● EXCERPT
There’s an interesting dustup in the journalism world about the Q&A column in the Sunday New York Times magazine. A New York Press story about these interviews by Deborah Solomon included complaints from two of her subjects — one of them This American Life’s Ira Glass, himself no interviewing naif — that she misrepresented them and inserted questions in her own voice that she hadn’t actually asked them. Then on Sunday Times “public editor” Clark Hoyt devoted a whole column to the matter.
It always seemed hugely obvious to me that Solomon’s terse, one-page interviews were boiled-down and heavily edited. But I look at these things as an editor with some experience. What this controversy really reveals is the gulf between the reverence most newspaper reporters have for quotation marks and the relatively cavalier stance assumed by many magazine writers and editors. (Yes, of course these are gross generalizations, and the world has plenty of careless newspaper reporters and careful magazine journalists. But the patterns do exist, in my experience.) So it’s no wonder that the flashpoint for confusion here should be in the weekly magazine published by a daily newspaper. Times mag editor Gerald Marzorati told Hoyt, “This is an entertainment, not a newsmaker interview on ‘Meet the Press.'” But it’s also part of the New York Times, and that still carries a set of expectations about the reliability of everything between quote marks.
I got my start in journalism in newspapering, and what I learned was that anything between direct quotation marks ought to be a verbatim quote from your subject. If you took words out, you marked it with an ellipsis. If you were paraphrasing or otherwise changing words, you had to take the quote marks off — you then had an indirect quote.
When I started freelancing and experiencing the wide variety of editing standards at different publications I was appalled to discover that some significant portion of my editors were “fixing up” quotes in various ways. When I complained, they dismissed my objections. It seemed that they believed we had license to improve the statements of the subject for the benefit of the reader.

● INFORMATION SUPPLIED
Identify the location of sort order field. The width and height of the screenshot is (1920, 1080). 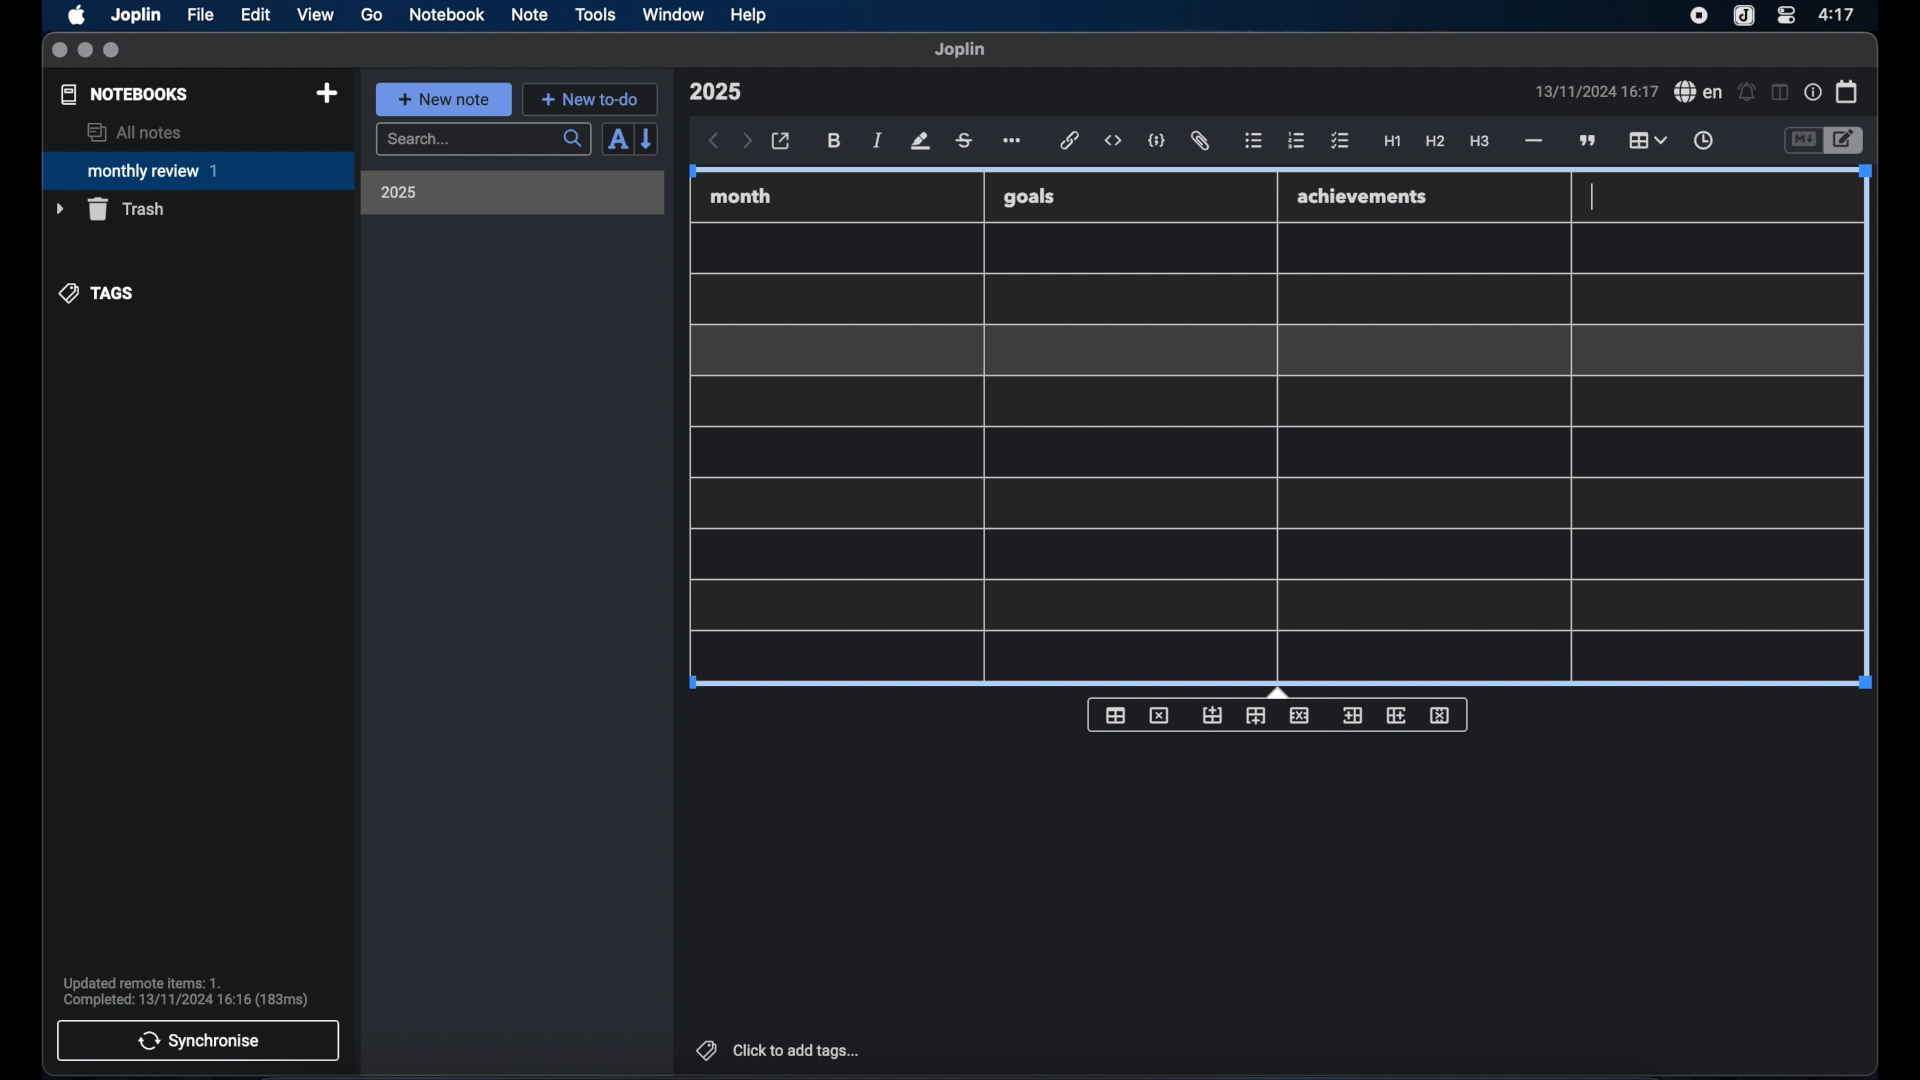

● TASKS
[A] Reproduce word for word the part of the text on quotation marks starting at "There’s an interesting" and ending at "to the matter.".
[B] Answer these questions from the text on quotation marks:
(i) Who is named as the Times "public editor" who devoted a column to the matter?
(ii) What did the writer learn to use to mark words taken out of a quote?
(iii) Who is named as the editor of the Times magazine?

● TASK-BY-TASK RESULTS
[A]
There’s an interesting dustup in the journalism world about the Q&A column in the Sunday New York Times magazine. A New York Press story about these interviews by Deborah Solomon included complaints from two of her subjects — one of them This American Life’s Ira Glass, himself no interviewing naif — that she misrepresented them and inserted questions in her own voice that she hadn’t actually asked them. Then on Sunday Times “public editor” Clark Hoyt devoted a whole column to the matter.

[B]
(i) Clark Hoyt
(ii) An ellipsis
(iii) Gerald Marzorati